■ To be done: Copy out the material below word for word, from the line containing "Describe the element" through the end, leaving out the pictures.

Data records:

== == ==

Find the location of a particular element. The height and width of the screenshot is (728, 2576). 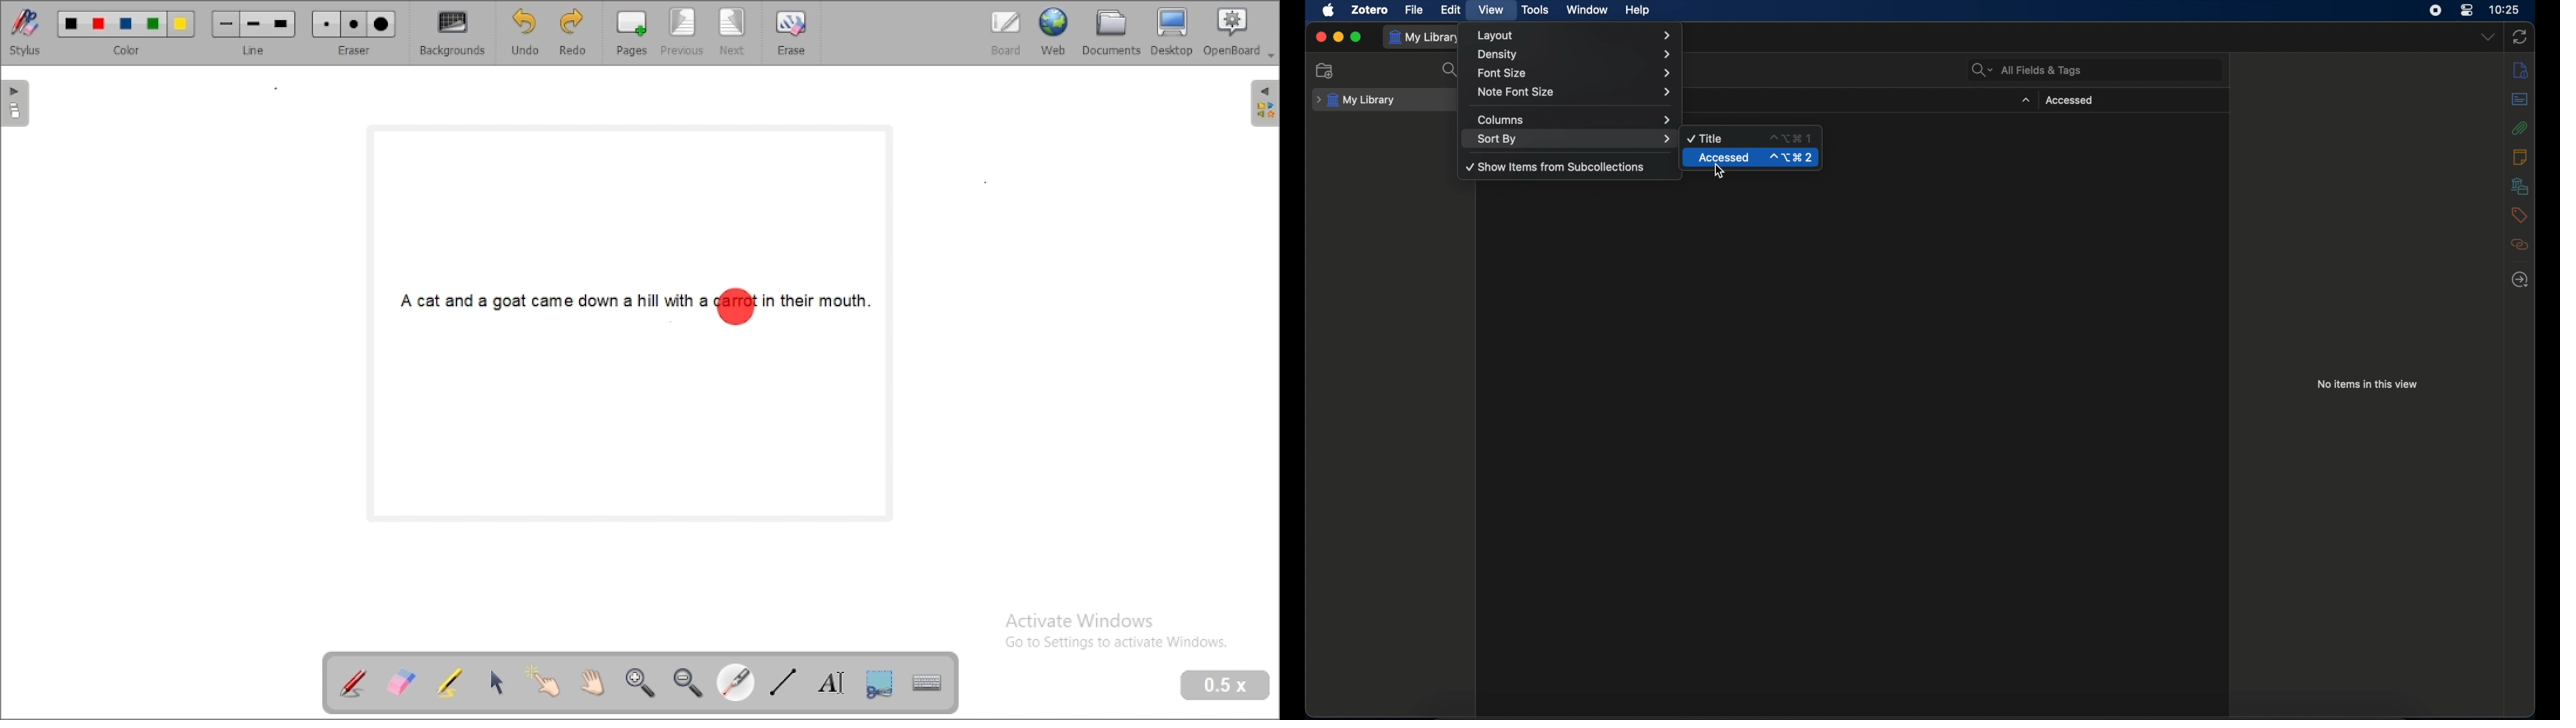

new collection is located at coordinates (1327, 71).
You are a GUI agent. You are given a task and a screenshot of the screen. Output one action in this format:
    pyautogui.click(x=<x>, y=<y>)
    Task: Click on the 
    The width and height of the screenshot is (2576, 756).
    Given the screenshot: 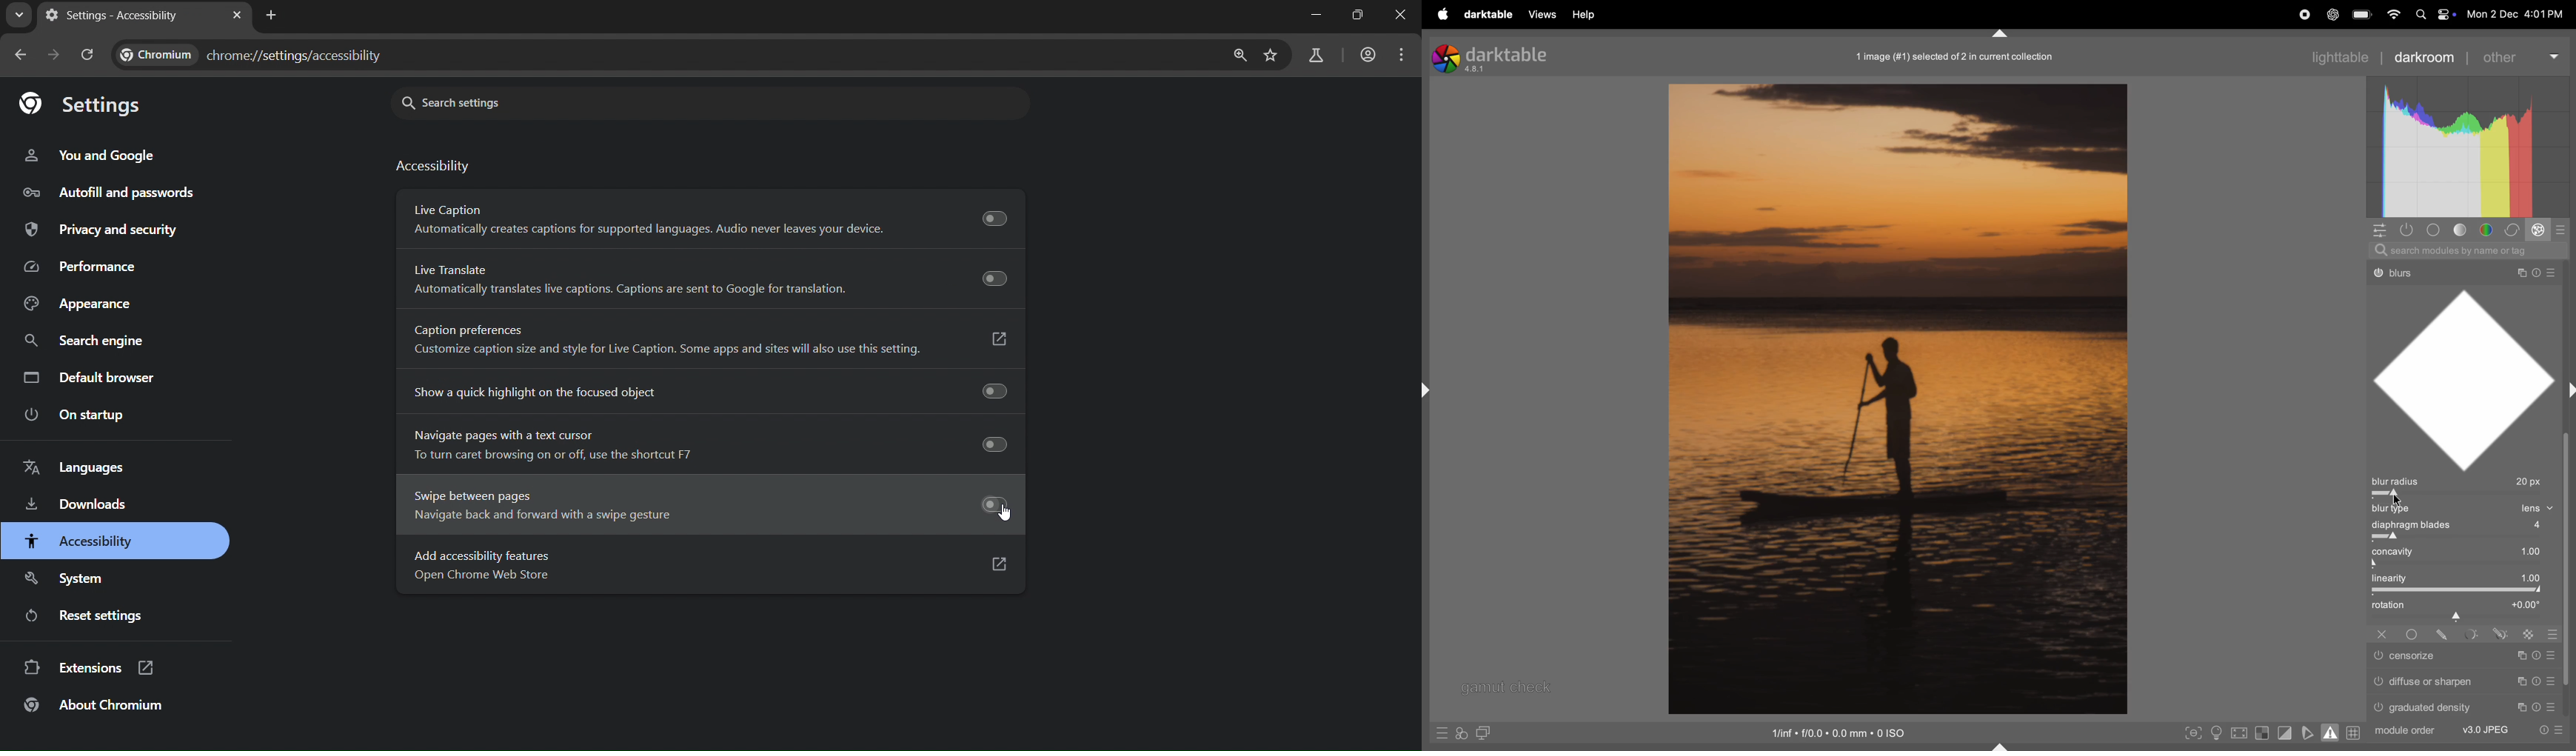 What is the action you would take?
    pyautogui.click(x=2471, y=634)
    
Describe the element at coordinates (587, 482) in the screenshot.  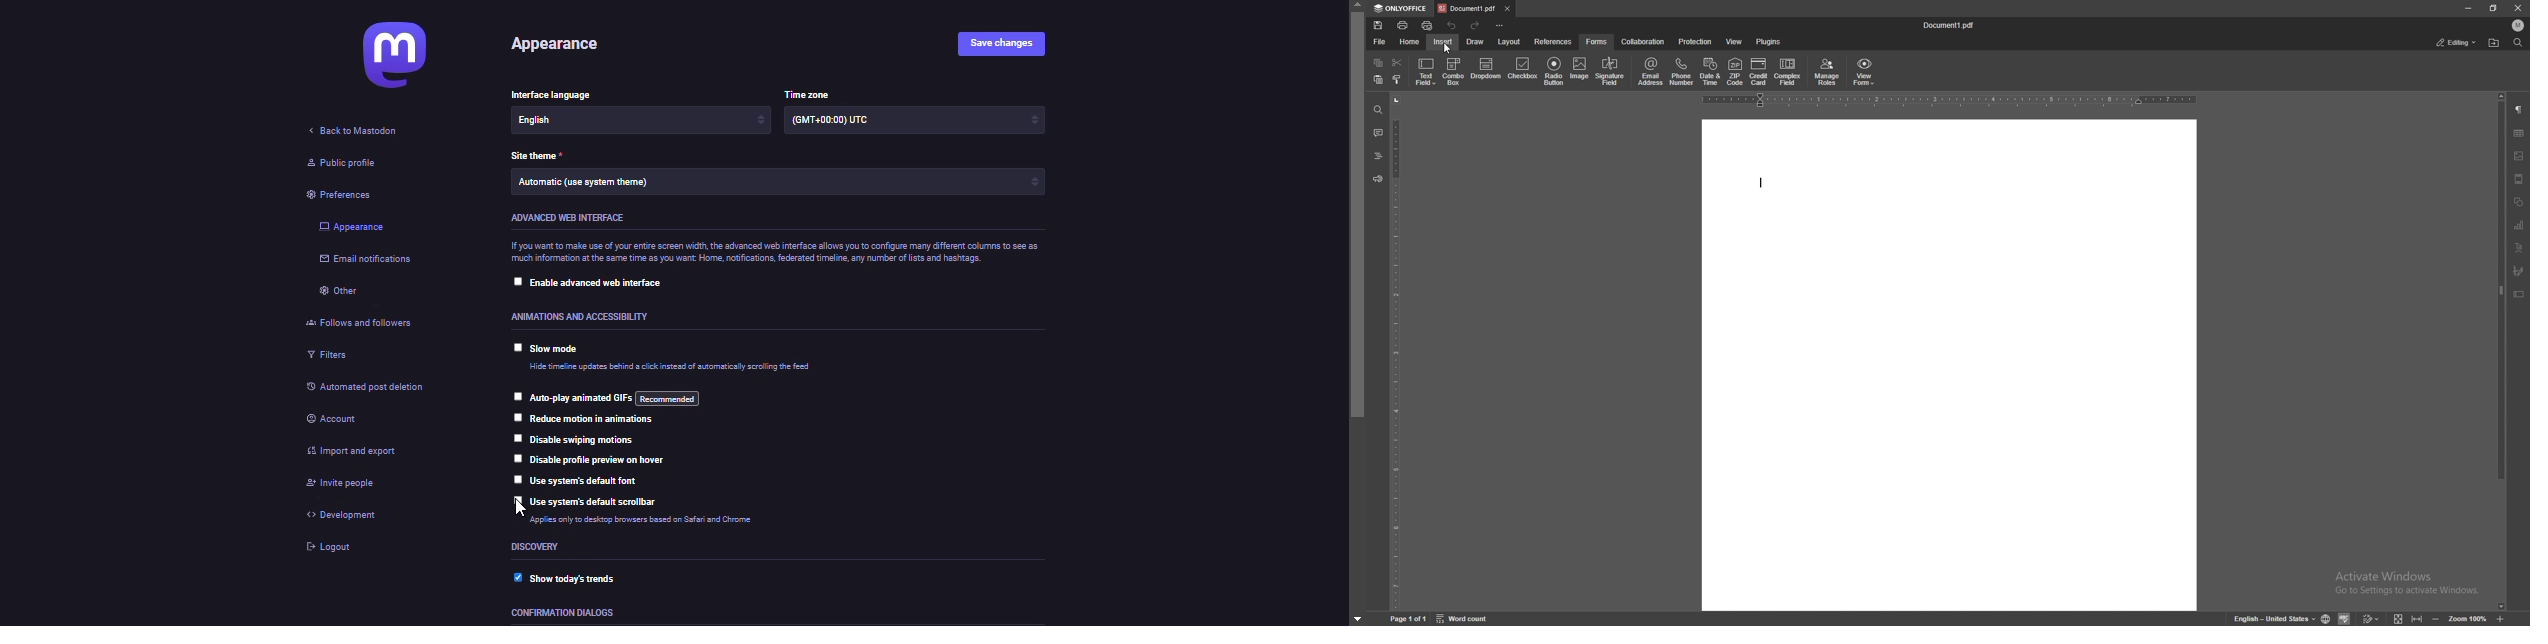
I see `use system's default font` at that location.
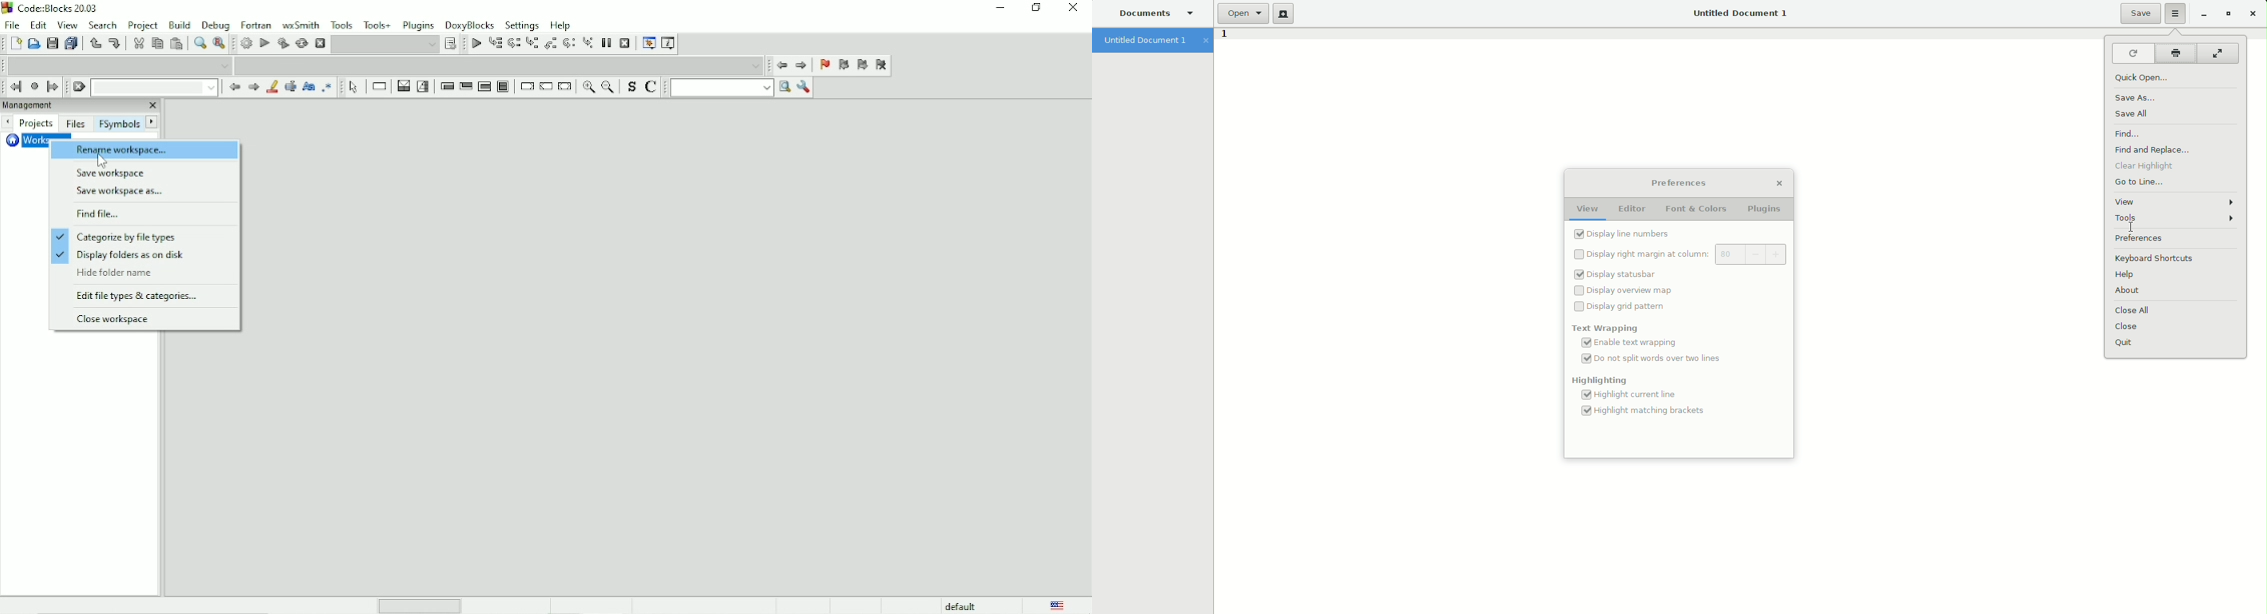 The width and height of the screenshot is (2268, 616). What do you see at coordinates (377, 87) in the screenshot?
I see `Instruction` at bounding box center [377, 87].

== == ==

■ Task answer:
Describe the element at coordinates (587, 482) in the screenshot.  
I see `use system's default font` at that location.
 The width and height of the screenshot is (2268, 616). What do you see at coordinates (377, 87) in the screenshot?
I see `Instruction` at bounding box center [377, 87].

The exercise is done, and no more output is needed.